Explained: Why Facebook, WhatsApp and Instagram suffered hours of breakdown
Downdetector, which monitors internet issues, said this Facebook outage was the largest it had seen that impacted over 10.6 million users worldwide.Author : A. Gayatri
Facebook, WhatsApp and photo-sharing app Instagram suffered massive downtime on Monday night that knocked millions of users around every corner of the world, which was restored after more than six hours. Facebook on late Monday stated that it was working to restore access to its services and is “happy to report they are coming back online now."
Zuckerberg in a Facebook post apologised to its users for the disruption and keeping the patience. The company, however, did not confirm the root cause of the outage, it is said it was a DNS failure that resulted in the downtime that began around 8:45 pm IST and is said to be one of the longest failures in recent memory.
Downdetector, which monitors internet issues, said this Facebook outage was the largest it had seen that impacted over 10.6 million users worldwide.
Referred to as the internet’s phone book DNS - it is what translates to hostnames when you type into a URL tab - like facebook.com—into IP addresses, which are those websites that work from and exist and take the user to their desired destination online.
It was reported that some of Facebook's internal applications were also hit, involving the company’s own email system. According to a Bloomberg report, the company’s employees at the Menlo Park, California, campus could not access offices and conference rooms that required a security badge.
Recognising that “some people are having trouble accessing (the) Facebook app”, Facebook said it’s working to restore the access but didn’t elaborate much on the reason behind the outage and the number of users impacted.
Adam Mosseri, Instagram head, tweeted saying it feels like a “snow day” and Mike Schroepfer, Facebook’s outgoing chief technology officer, blamed “networking issues”.
Facebook employees said the outage was caused by an internal routing error to an internet domain, a Reuters report said, adding that failures of the internal communications tools and other resources that depend on the same domain to work had added more to the issue.
While several security experts stated that Facebook, WhatsApp and Instagram service disruption could have resulted from an internal mistake and added that apparent possible theory of treason by an insider.
"Facebook basically locked its keys in its car," tweeted Jonathan Zittrain, director of Harvard's Berkman Klein Center for Internet & Society.
Alex Stamos, a former chief security officer at Facebook, said the cause behind the issue is “probably a bad configuration or code push to the network management system,”
“This isn’t supposed to happen,” added Stamos.
“Facebook's outage appears to be caused by DNS; however that's just a symptom of the problem,” Troy Mursch, chief research officer of cyber threat intelligence company Bad Packets, told agency Wired.
According to Mursch, the cause of the issue is that Facebook has removed the so-called Border Gateway Protocol route which comprises the IP addresses of its DNS nameservers. Other experts also agree with his reason.
The most suitable answer to explain the outage was a misconfiguration on Facebook’s part, as said by several internet infrastructure experts.

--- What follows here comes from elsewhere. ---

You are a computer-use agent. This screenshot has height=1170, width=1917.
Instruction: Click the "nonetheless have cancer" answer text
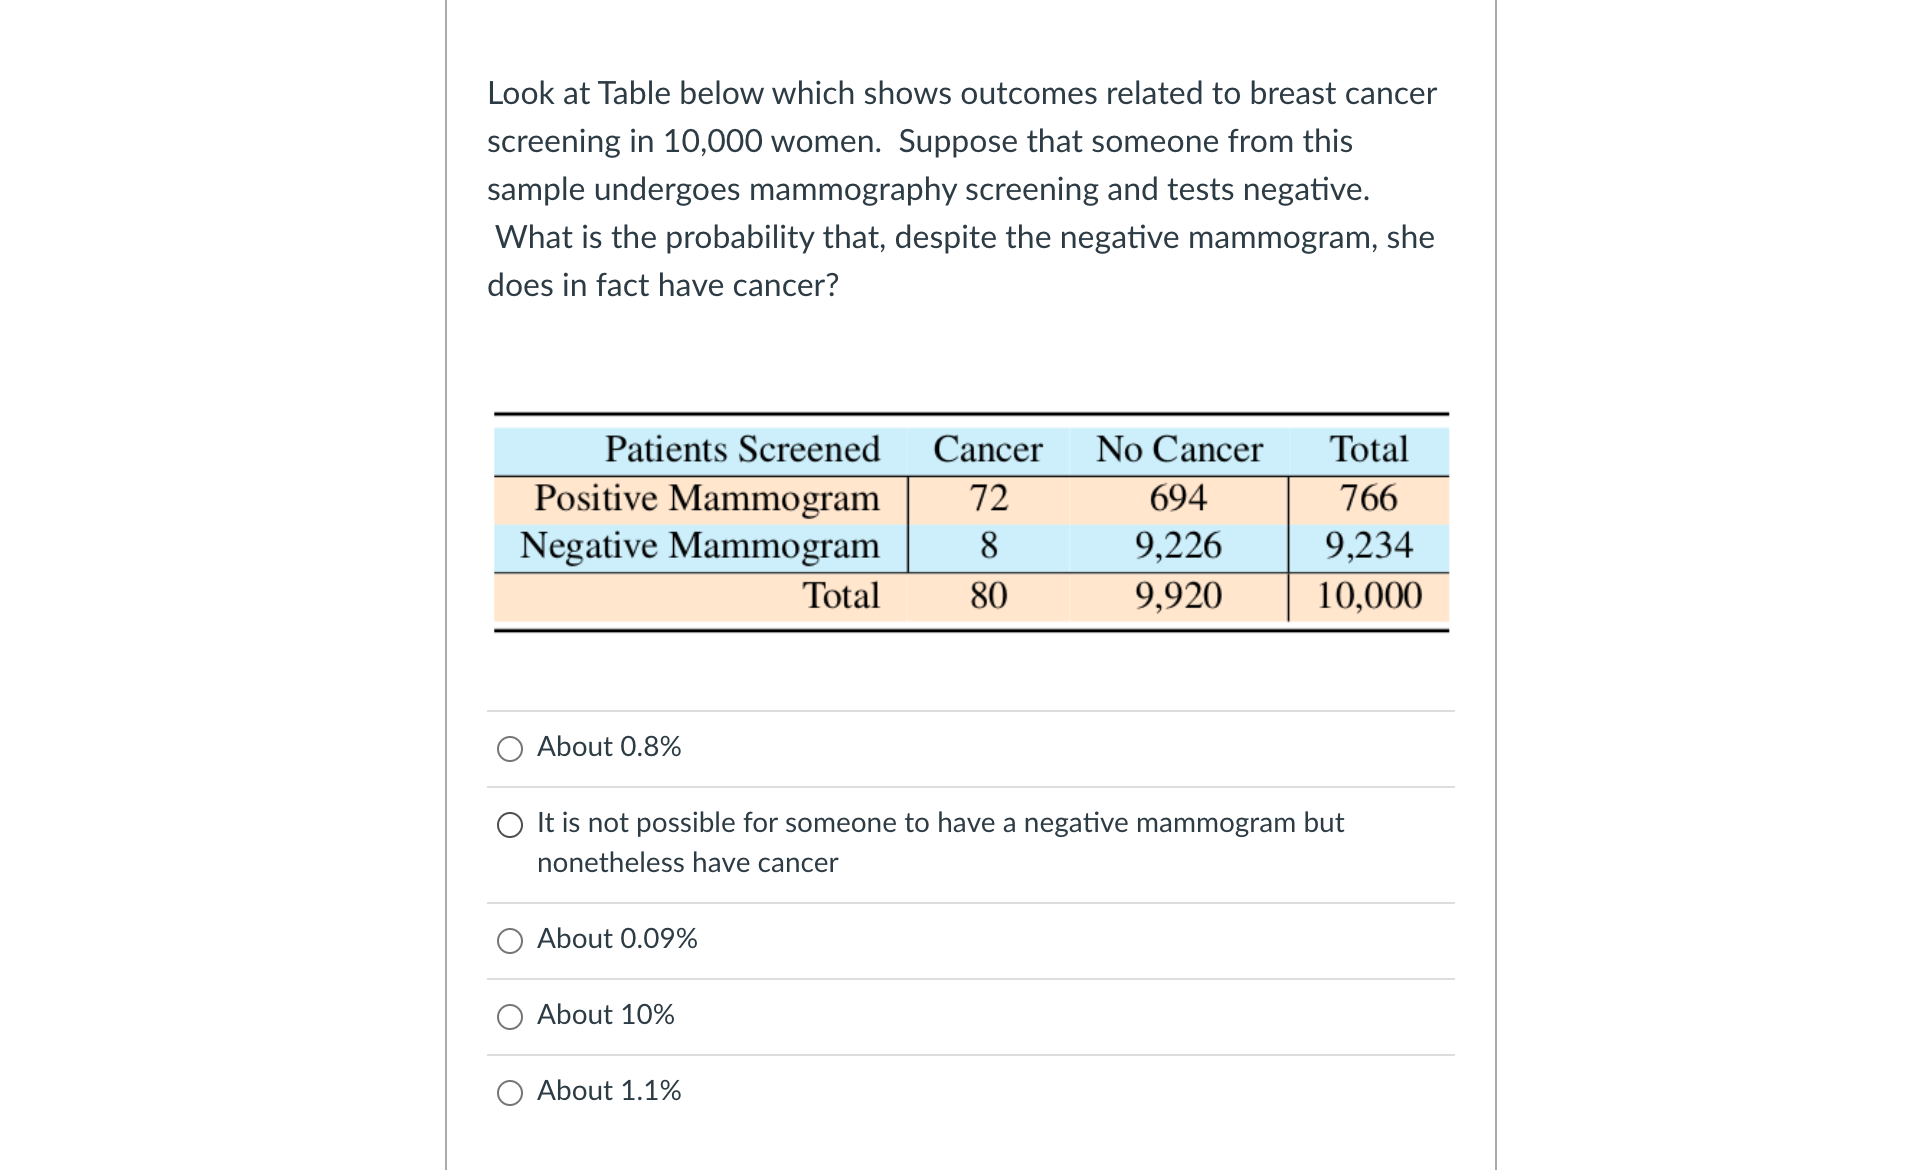click(687, 863)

“It appears that Facebook has done something to their routers, the ones that connect the Facebook network to the rest of the internet,” said John Graham-Cumming, CTO of internet infrastructure company Cloudflare.
Stressing that he does not know many details relating to what happened, Graham-Cumming says, after all, the internet is basically a network of networks, each advertising its presence to the other. And for once, Facebook has stopped advertising, he adds.
This can also be explained like more than just Facebook’s external services are affected. As an example, a user cannot use “Login with Facebook” on third-party sites. And because the company’s own internal networks cannot reach the outside internet, that makes its employees helpless to correct things immediately.
Therefore, it takes longer to back up and run the services.
Meanwhile, the outage has made the internet feel Facebook’s absence and especially to DNS resolvers like Cloudflare - services that convert those domain names to IP addresses. They have witnessed a double amount of traffic than usual days as people keep coming to try loading their Facebook and other social media accounts and get no assistance.
The user traffic doesn’t overflood the system, but the rise in loading requests depicts how interdependent and sometimes unstable, the internet space is.
“It’s not so much the dramatic story of the whole internet could fall over, or some nonsense like that,” says Graham-Cumming.
"It’s more that it’s an interconnected system and it stays up partly because of technical things and partly because of people who keep an eye on it day and night,” he added.